Variation On The Same
Thursday, August 15, 2013
In this space I have written a few times on
the ramifications of taking several photographs of the same subject with
similar but different cameras.
It was a couple of years ago where I found
myself one late afternoon on the Grand Canyon’s
North Rim with my wife and two granddaughters. The light was fading fast. Next
to me was a young man with an expensive, zoom-lens-equipped Canon Digital
Single Lens Reflex Camera.
I had several bags and I had with me:
1. Three Nikon FM-2 cameras.
2. One Pentax MX with a wonderfully
corrected 20mm lens.
3. One Mamiya RB-67 Pro SD with three backs
for three different films.
4. One 2¼ inch by 7 inch negative/slide Noblex swivel lens panoramic.
The young man glanced
in my direction and must have thought I was completely crazy.
The idea probably
going in his head is that any one image he shot with his Canon in the RAW
format could be converted to b+w and could then be manipulated to resemble and
old photograph, a high contrast one, a low contrast one, one with
super-saturated colours and so on.
For me to replicate
that I had to choose a camera and select film for the purpose.

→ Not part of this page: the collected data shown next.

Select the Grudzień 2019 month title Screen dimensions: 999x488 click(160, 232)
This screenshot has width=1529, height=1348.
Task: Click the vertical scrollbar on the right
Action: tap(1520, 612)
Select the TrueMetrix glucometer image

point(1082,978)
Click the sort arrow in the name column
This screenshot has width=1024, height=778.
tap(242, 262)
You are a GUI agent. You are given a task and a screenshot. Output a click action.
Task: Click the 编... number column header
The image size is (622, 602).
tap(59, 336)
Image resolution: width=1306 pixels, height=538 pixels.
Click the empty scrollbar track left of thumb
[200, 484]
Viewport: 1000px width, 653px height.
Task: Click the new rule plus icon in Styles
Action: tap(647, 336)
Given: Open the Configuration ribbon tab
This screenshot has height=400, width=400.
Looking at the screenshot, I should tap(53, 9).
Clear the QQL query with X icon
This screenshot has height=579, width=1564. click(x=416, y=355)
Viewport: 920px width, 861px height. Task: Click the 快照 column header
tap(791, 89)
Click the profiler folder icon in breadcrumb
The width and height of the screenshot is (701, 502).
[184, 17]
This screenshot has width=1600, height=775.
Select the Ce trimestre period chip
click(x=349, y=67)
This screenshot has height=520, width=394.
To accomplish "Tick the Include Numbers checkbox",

I had to use
whatever lens I thought I needed while the young man could simply zoom.
I am a few days from
getting my Fuji X-E1 with an 18 to 55 mm zoom (equivalent to 27 to 84mm in the
35mm film format). I am wondering how this camera might destroy or modify my idea that several
images taken with different cameras in which a pause might happen as you pick
up a different camera and or insert a different lens. Since I mostly photograph
people, they might move and if my camera is not on a tripod (and this is the
case when I use my 35mm cameras) the angle of view will be different. Is this
good? Something in me tells me this is a good idea but I cannot prove it.
Illustrating this blog
are four pictures of Lauren taken a month ago on my living room psychiatric couch.
I used and RB-67 Pro SD and a 90 mm lens. One strip (two side by side
transparencies scanned together) was with Fuji Provia 100 ISO slide film. The other
strip was with Ilford FP-4 100 ISO black and white film. What might you think?